Look no further than Barkley’s response to a “mystery box” on set last month.
But the studio shows still require those premium sports rights, and with the NBA rights set to come up for renewal talks later this year (with new deals to begin in 2025), it is something top of mind for execs at the company.
“The NBA is a an extremely important property for us, and we are a very important partner for the NBA as well. We have almost 40 years of relationship with the NBA,” Silberwasser says. “It’s also what we do beneath the surface, right? It’s the way we produce those games. It’s what we have with our talent.”
“You know, we want to do a deal and hopefully it’s a very responsible and financially attractive deal for both us and for them,” he adds.
Zaslav, speaking on his company’s earnings call, told analysts that the company would be “disciplined” but that he hoped they’d be able to cut a deal, adding that “there is lots of ways that could be re-conjugated,” suggesting some flexibility on the number of games or other sticking points.
But when it comes to sports with favorable economics, it’s hard to top The Match.
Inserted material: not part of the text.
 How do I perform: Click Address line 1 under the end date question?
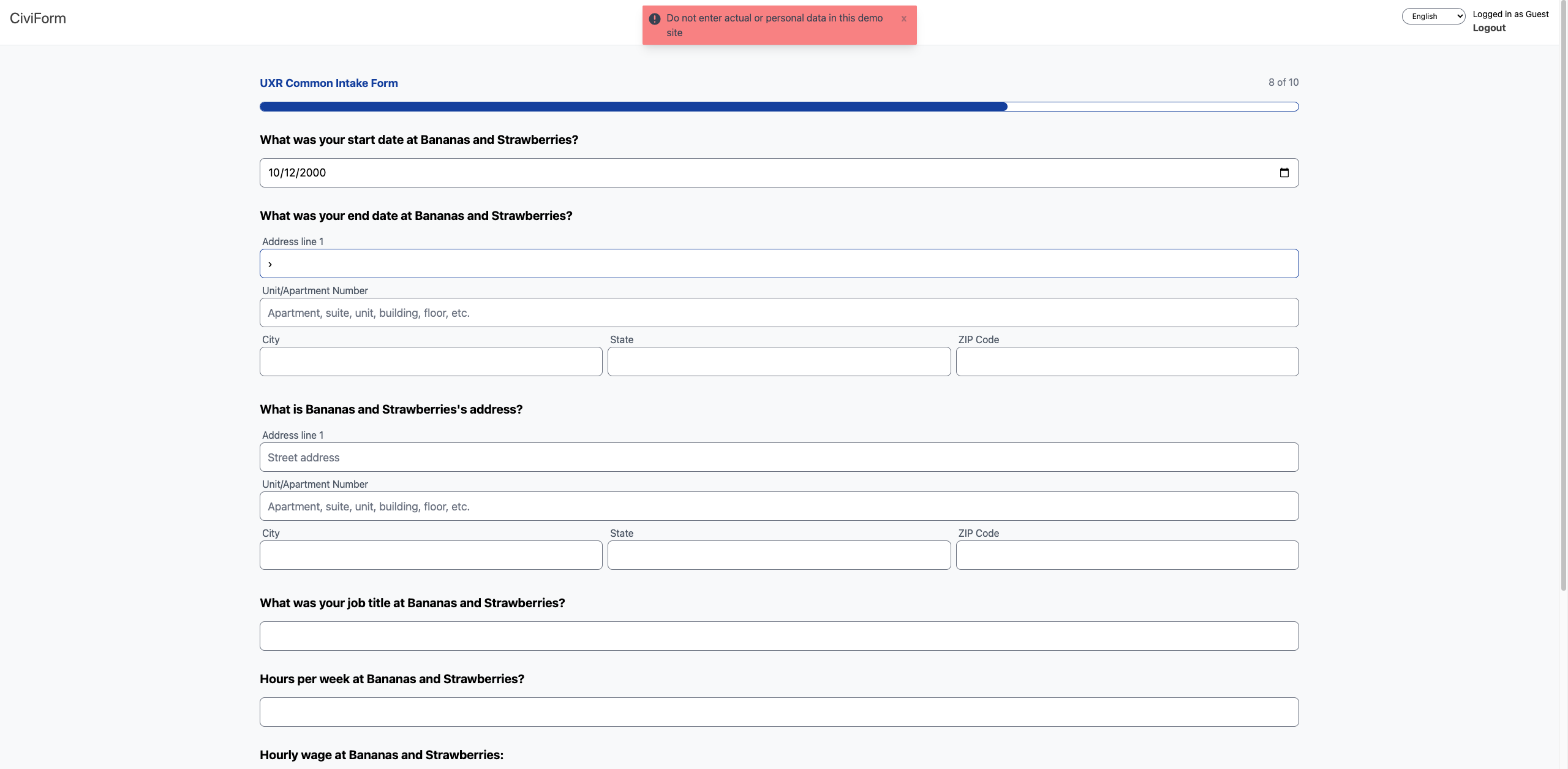tap(778, 263)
WBD Sports’ golf brand, which pits athletes and celebrities teeing off against one another, is fully owned by the company.
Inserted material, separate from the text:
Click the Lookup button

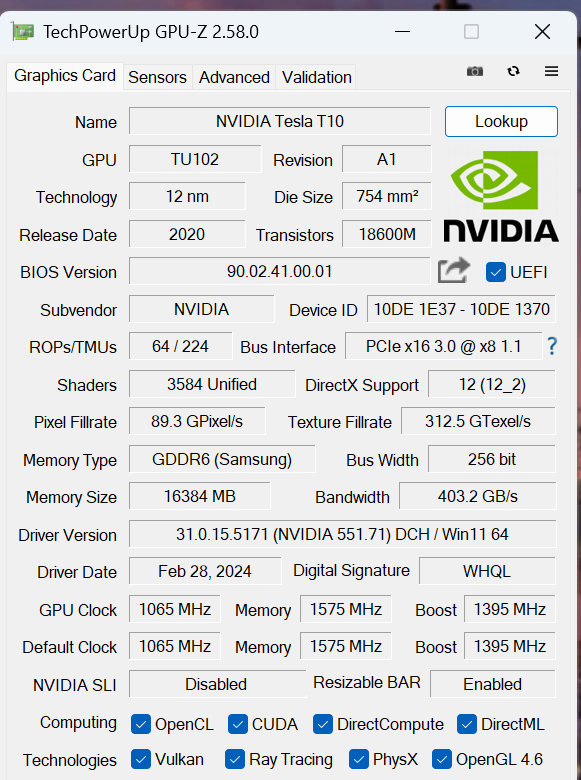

The latest installment (branded as Capital One’s The Match) will see Kansas City Chiefs stars Patrick Mahomes and Travis Kelce take on the Golden State Warriors’ Steph Curry and Klay Thompson.
“It is in our DNA, our way of taking something that is you know, a premier premium sport and making it fun and relevant and maybe even more attractive than just regular golfing,” Silberwasser says.
Steinlauf recalled how his team quickly turned around to sell the December 2022 installment of The Match, which featured golfers Tiger Woods, Rory McIlroy, Justin Thomas and Jordan Spieth.
“December 2022 was a difficult market, a crowded sports market, but our salespeople in literally lightning speed, like three weeks, I think we brought in 10 different sponsors, that’s how how well it did,” Steinlauf says. “And a lot of the sponsors were affiliated with the golfers and a lot of the sponsors brought their key customers down to Fort Myers to be able to rub elbows with a lot of golf royalty.”
2023 is still a tough year for the ad business, and it remains hard to predict. But when media buyers sit down inside the Theater at Madison Square Garden May 17, they should be prepared for plenty of crowing about the live sports they’ll be able to buy into. And some lifestyle fare and news too.
“We love our hand,” Steinlauf says. “Sports, streaming, CNN going into an election year, HGTV, food, Discovery, TLC, Oprah, Magnolia, these great lifestyle brands.”
“It’s incumbent upon us to be able to present this audience and these brands in the most powerful way possible to the advertiser, and that’s what our plan is for this upfront,” he adds.